There are at least four key pathophysiological endotypes that contribute to obstructive sleep apnea (OSA) pathophysiology. These include: 1) upper-airway collapsibility (Pcrit), 2) arousal threshold, 3) loop gain and 4) pharyngeal muscle responsiveness. However, an easily interpretable model to examine the different ways and extent to which these OSA endotypes contribute to conventional polysomnography defined OSA severity (i.e. the apnea/hypopnea index: AHI) has not been investigated. Additionally, clinically deployable approaches to estimate OSA endotypes to advance knowledge on OSA pathogenesis and targeted therapy at scale are not currently available. Develop an interpretable data-driven model to: 1) determine the different ways and extent to which the four key OSA endotypes contribute to polysomnographic defined OSA severity and 2) gain insight into how standard polysomnographic and clinical variables contribute to OSA endotypes and whether they can be used to predict OSA endotypes. Age, BMI plus standard polysomnography parameters from a standard diagnostic study were collected. OSA endotypes were also quantified in 52 participants (43-OSA, 9-controls) using gold-standard physiologic methodology on a separate night. Unsupervised multivariate principal component analyses (PCA) and data driven supervised machine learning (decision tree learner: DTL) were used to develop a predictive algorithm to address the study objectives. Maximum predictive performance accuracy of the trained model to identify standard polysomnography defined OSA severity levels (no OSA, mild-moderate or severe) using the using the 4 OSA endotypes was approximately twice that of chance. Similarly, performance accuracy to predict OSA endotype categories ("good", "moderate" or "bad") from standard polysomnographic and clinical variables was approximately twice that of chance for Pcrit and slightly lower for arousal threshold.
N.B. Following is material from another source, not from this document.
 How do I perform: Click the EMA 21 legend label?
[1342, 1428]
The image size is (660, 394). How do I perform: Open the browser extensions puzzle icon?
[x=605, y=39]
This novel approach provides new insights into the different ways in which OSA endotypes can contribute to polysomnographic defined OSA severity. While further validation work is required, these findings also highlight the potential for routine sleep study and clinical data to estimate at least two of the key OSA endotypes using data driven predictive analysis methodology as part of a clinical decision support system to inform scalable research studies to advance OSA pathophysiology and targeted therapy for OSA.